When evaluating third-party data providers, ask these questions:

  • Where does the data come from? Understand data provenance and collection methods

  • How often is it refreshed? Data decay is real; update frequency matters

  • How do they handle opt-outs? Compliance requires respecting user preferences

  • Are they compliant with GDPR and CCPA? Verify regulatory adherence

  • What verification processes do they use? Accuracy depends on quality control

Partner with a trusted GDPR and CCPA compliant B2B data provider that can demonstrate transparency in data sourcing and governance.

How to Build a B2B Data Strategy That Combines Both

Using both first-party and third-party data eliminates inaccurate data and increases campaign efficiency. Example: You have john.smith@previouscompany.com in your CRM. Your third-party data provider enriches that record with updated contact information, job title, and company data. Your targeting accuracy improves, and your match rates with advertising platforms increase.

Start With First-Party Data as Your Foundation

Your CRM and marketing automation data should be the starting point. It's the most accurate picture of who already knows and engages with you.

Focus on:

  • Capturing engagement signals: Track website behavior, email opens, content downloads

  • Maintaining data hygiene: Regularly clean and deduplicate records

  • Building a single source of truth: Centralize data across systems

For the longest time, marketers captured information by gating assets. But now we need to create better experiences that allow prospects to consume a little bit more. We need to give value as opposed to offer value.

Example: Instead of gating a whitepaper behind a form, let prospects read the first few pages. If they want to continue, ask for their information. You're showing value, not just offering it.

Conversational marketing tools like chatbots combine both data types effectively. ZoomInfo Chat uses third-party IP-to-Company data to identify website visitors. It then captures first-party data through conversation or routes high-value accounts directly to sales.

Use Third-Party Data to Fill Gaps and Scale

First-party data tells you who's engaged. Third-party data tells you who else you should be talking to.

Use third-party data to:

  • Enrich existing records: Update stale data, fill missing fields, append new data points

  • Expand into new accounts: Identify prospects that match your ICP but haven't engaged yet

  • Prioritize outreach: Use intent data to focus on accounts actively researching solutions

Third-party data reaches prospects who are researching solutions but haven't come across yours yet. First-party data shows who's already engaged. Both are necessary for a complete GTM strategy.

ZoomInfo Marketing combines both. Import your first-party data and we'll enrich it with updated information. Build campaigns using our third-party data while layering in your first-party segments.

Talk to our team to learn how ZoomInfo combines first-party and third-party data to power your go-to-market strategy.

Frequently Asked Questions

What is the main difference between first-party and third-party data?

First-party data comes directly from your audience through owned channels like forms and website interactions. Third-party data comes from external providers who aggregate business intelligence across the market.

Is third-party data going away with cookie deprecation?

No. Third-party cookies are browser tracking tools subject to browser privacy controls. Third-party B2B data from providers like ZoomInfo is contact and company information collected through other means and remains available.

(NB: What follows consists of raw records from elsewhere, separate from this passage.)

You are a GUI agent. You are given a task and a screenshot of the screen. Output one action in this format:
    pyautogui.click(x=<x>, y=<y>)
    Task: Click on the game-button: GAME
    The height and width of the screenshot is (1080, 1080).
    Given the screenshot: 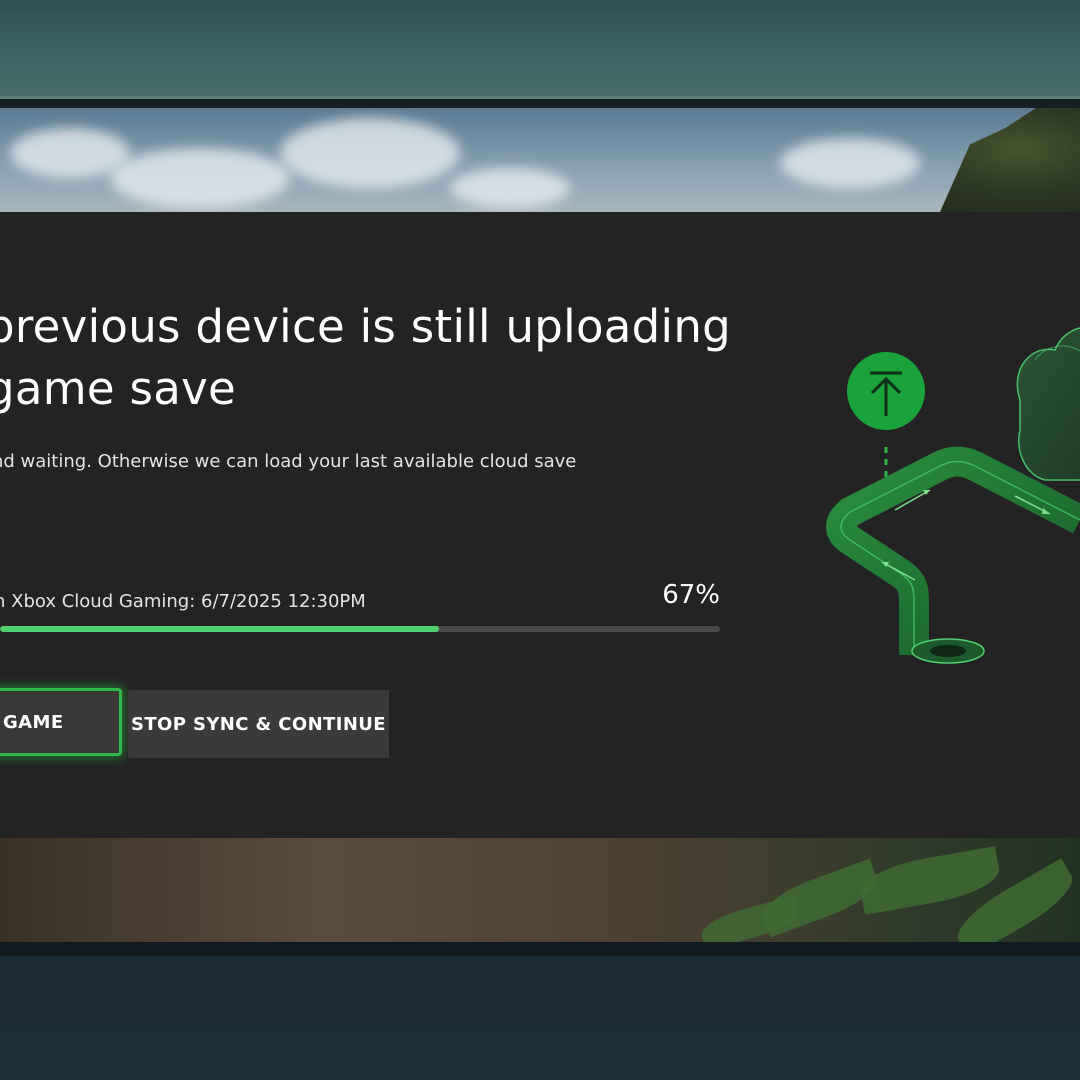 What is the action you would take?
    pyautogui.click(x=61, y=722)
    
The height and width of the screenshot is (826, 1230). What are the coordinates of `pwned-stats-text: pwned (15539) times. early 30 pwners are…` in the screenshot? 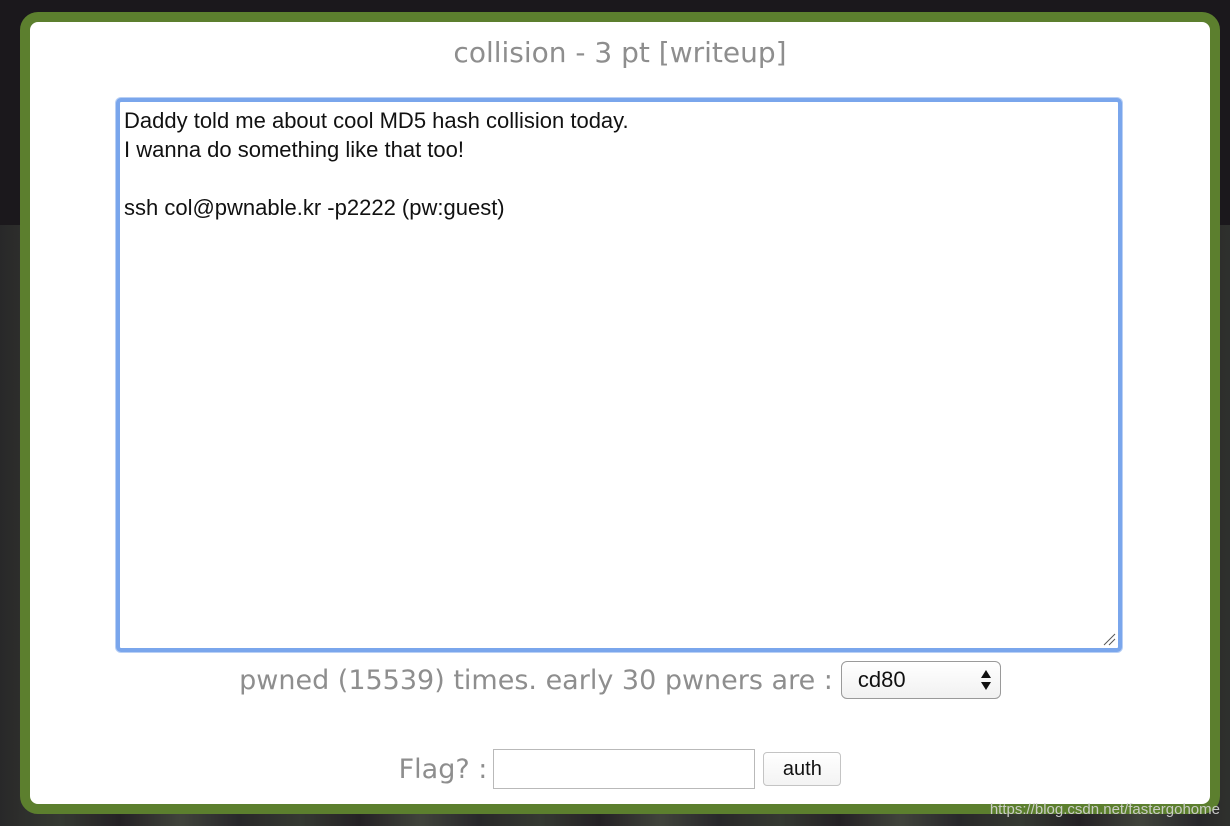 It's located at (536, 680).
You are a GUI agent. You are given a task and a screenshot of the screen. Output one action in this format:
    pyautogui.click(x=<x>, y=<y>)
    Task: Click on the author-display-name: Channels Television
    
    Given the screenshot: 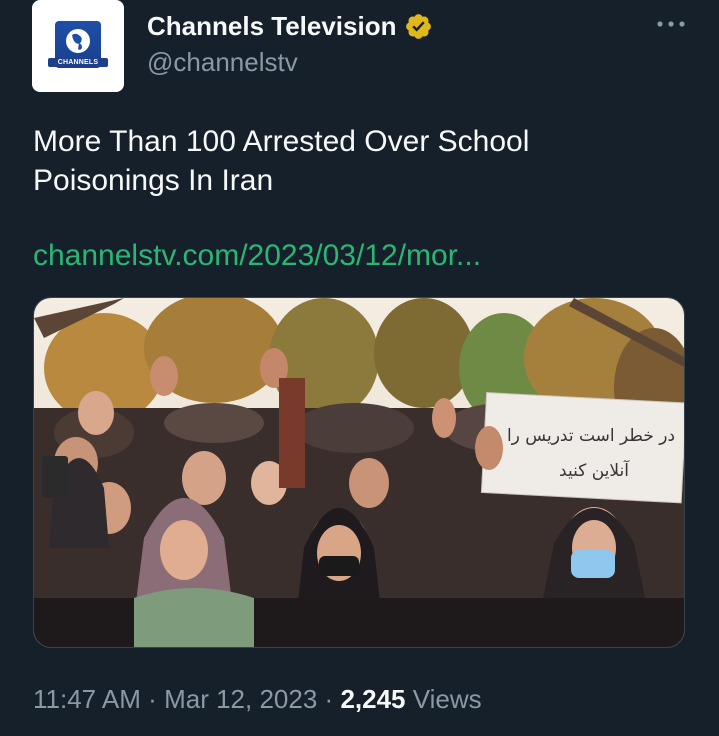 What is the action you would take?
    pyautogui.click(x=272, y=26)
    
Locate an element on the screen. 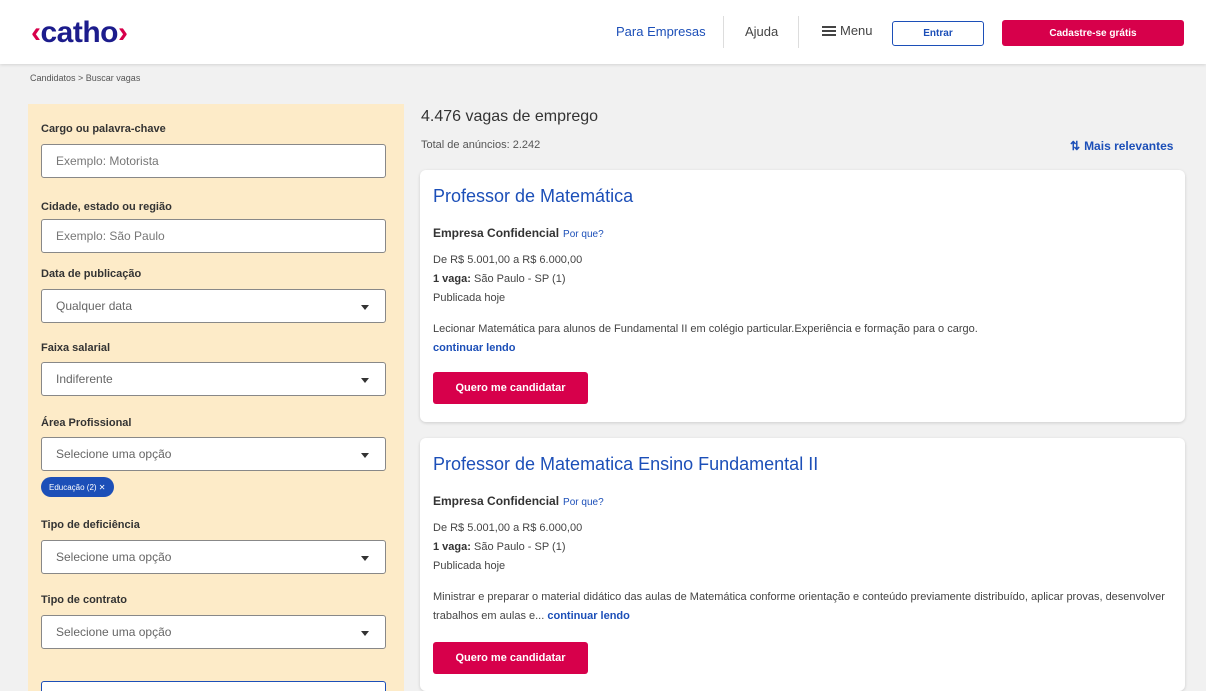 The height and width of the screenshot is (691, 1206). area-select: Selecione uma opção is located at coordinates (214, 454).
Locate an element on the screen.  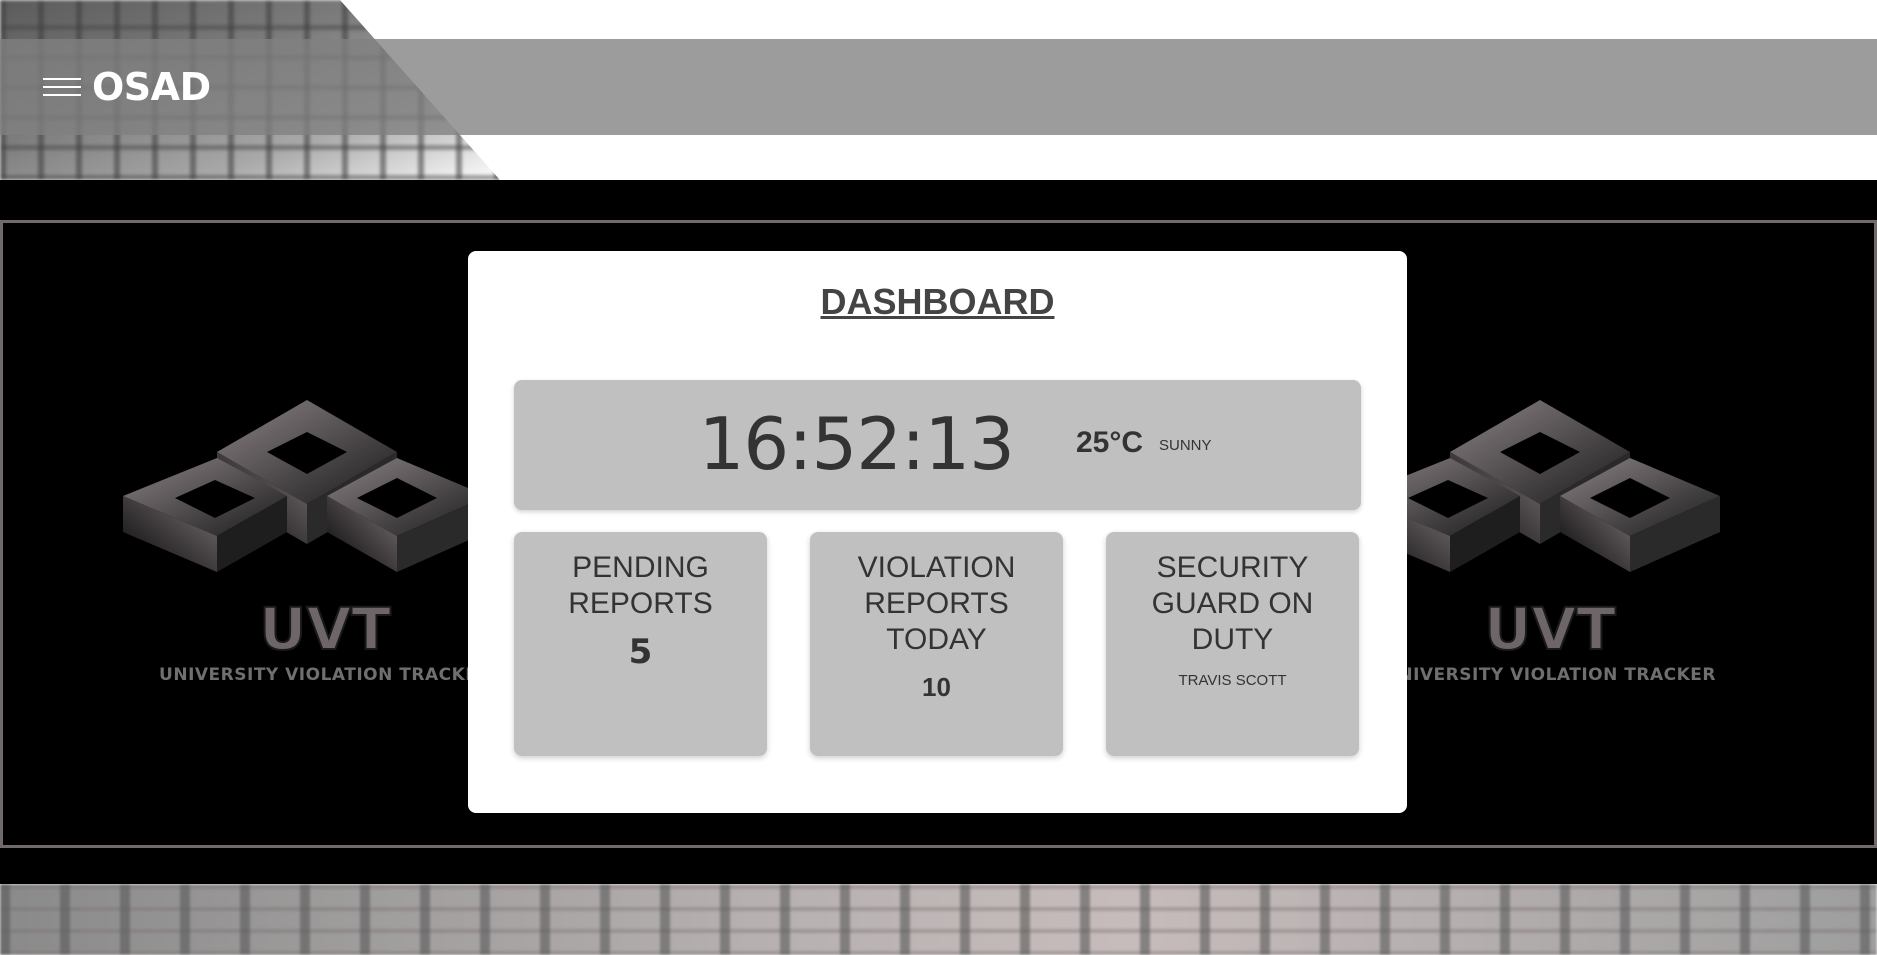
hamburger-menu-icon is located at coordinates (62, 87).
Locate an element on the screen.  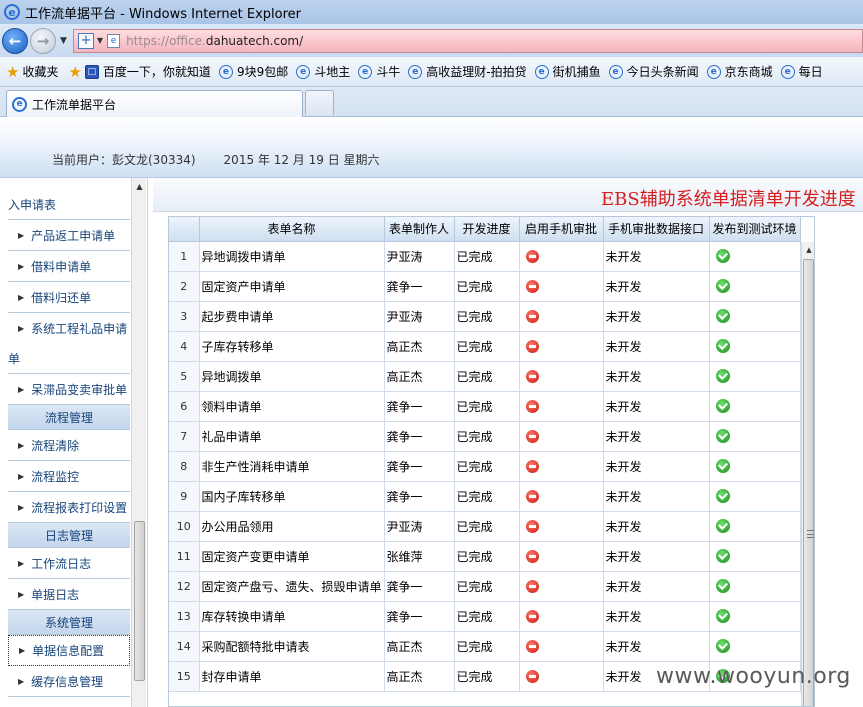
column-header: 表单名称 is located at coordinates (292, 230).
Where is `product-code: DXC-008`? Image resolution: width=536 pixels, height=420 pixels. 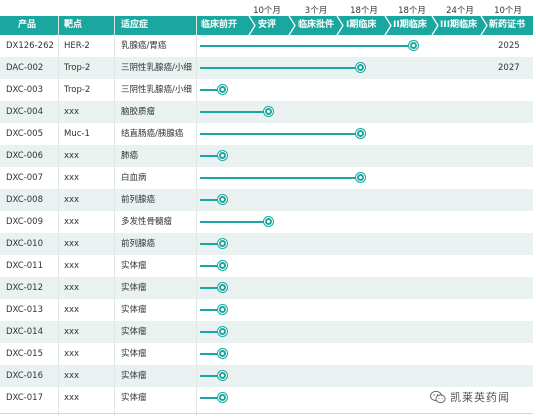 product-code: DXC-008 is located at coordinates (24, 200).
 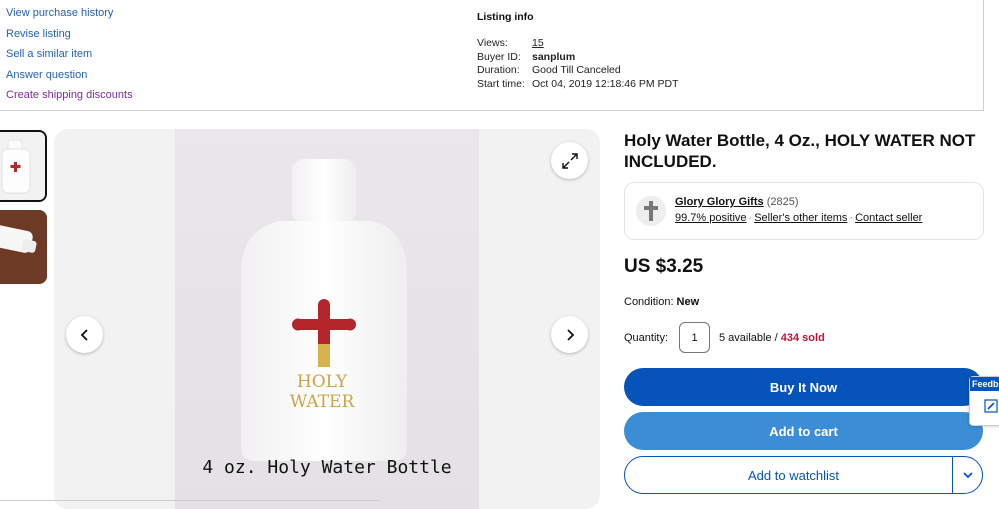 I want to click on image-caption: 4 oz. Holy Water Bottle, so click(x=327, y=468).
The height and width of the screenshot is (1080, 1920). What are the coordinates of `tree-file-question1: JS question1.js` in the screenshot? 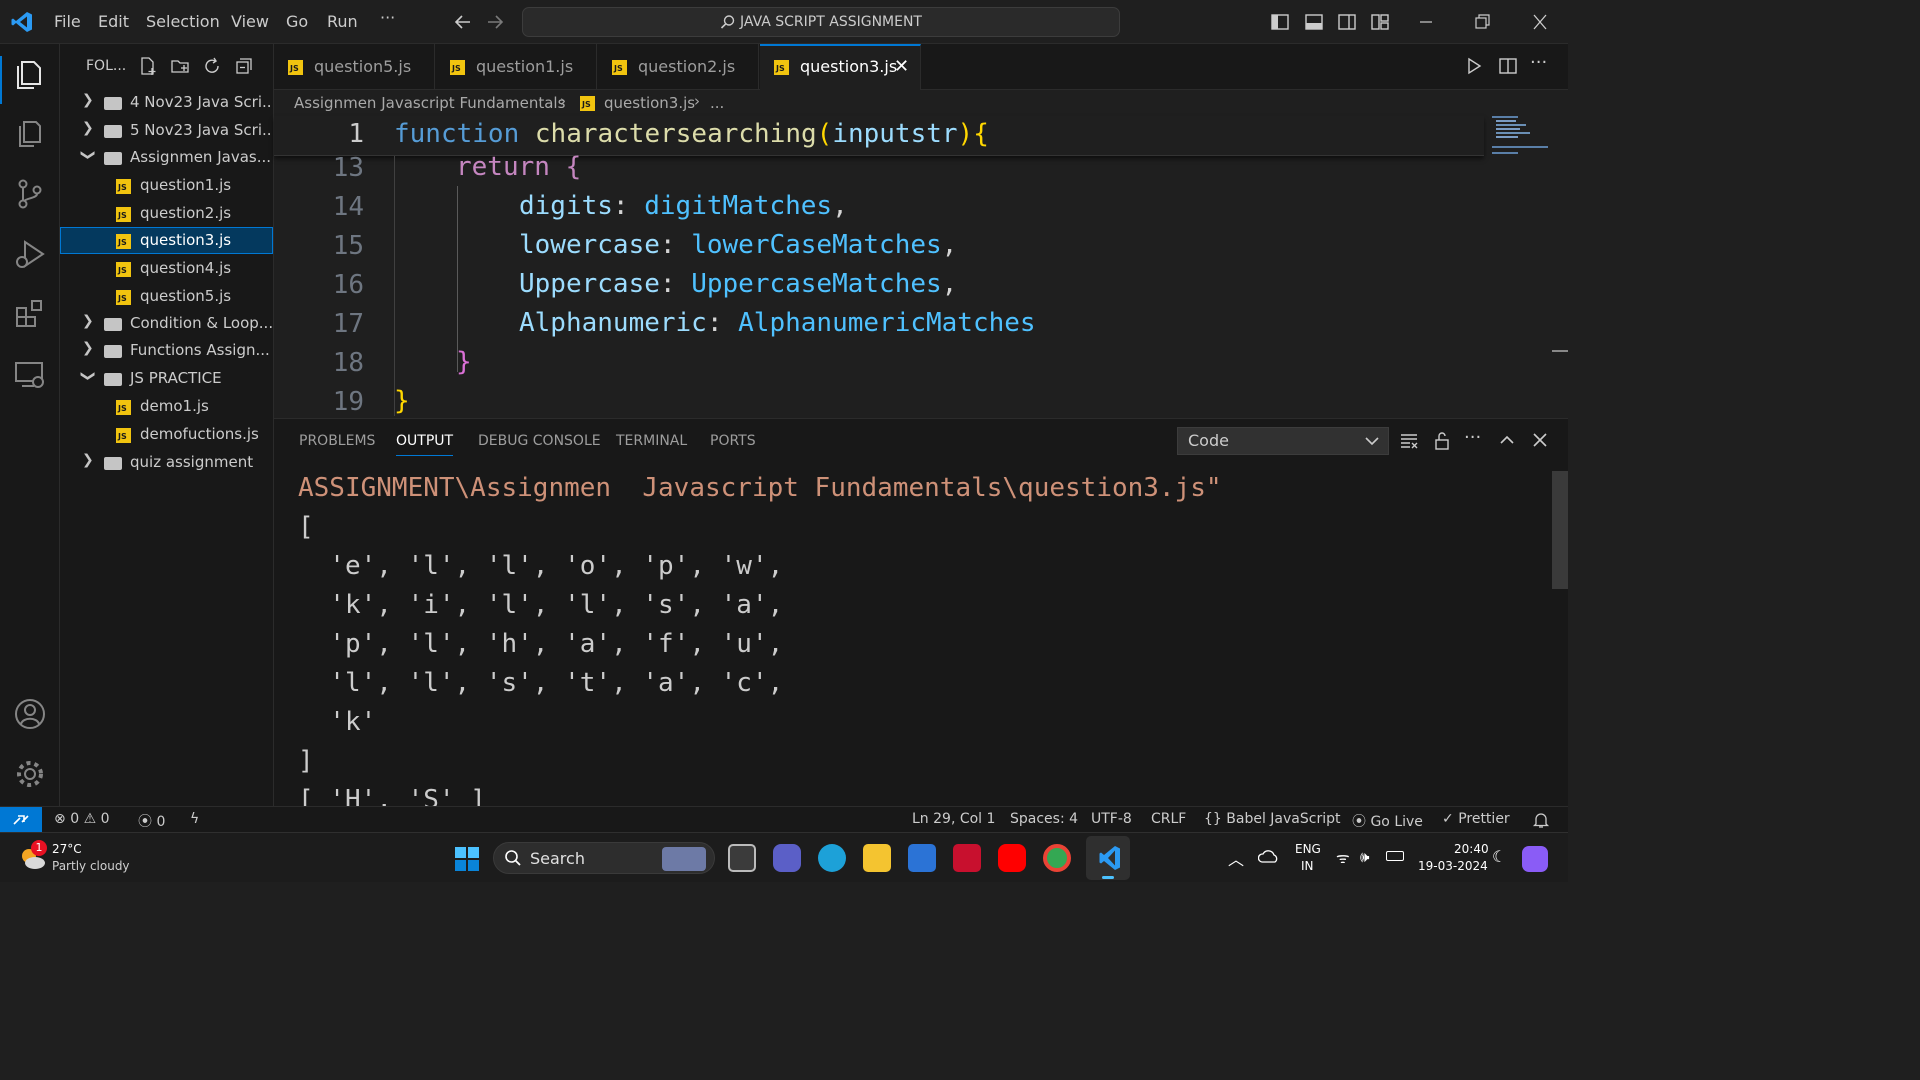 It's located at (166, 186).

Which is more accurate: first-party or third-party data?

First-party data is highly accurate at point of collection but decays as people change jobs. Third-party data accuracy depends on the provider's verification processes and update frequency.

Can I use third-party data for outbound prospecting in Europe?

Yes, with proper consent management and GDPR compliance. Partner with a verified GDPR-compliant data provider that understands regional restrictions.

How do I combine first-party and third-party data?

Use first-party data to understand who's engaged. Use third-party data to enrich existing records, fill gaps, and expand into new accounts that match your ICP.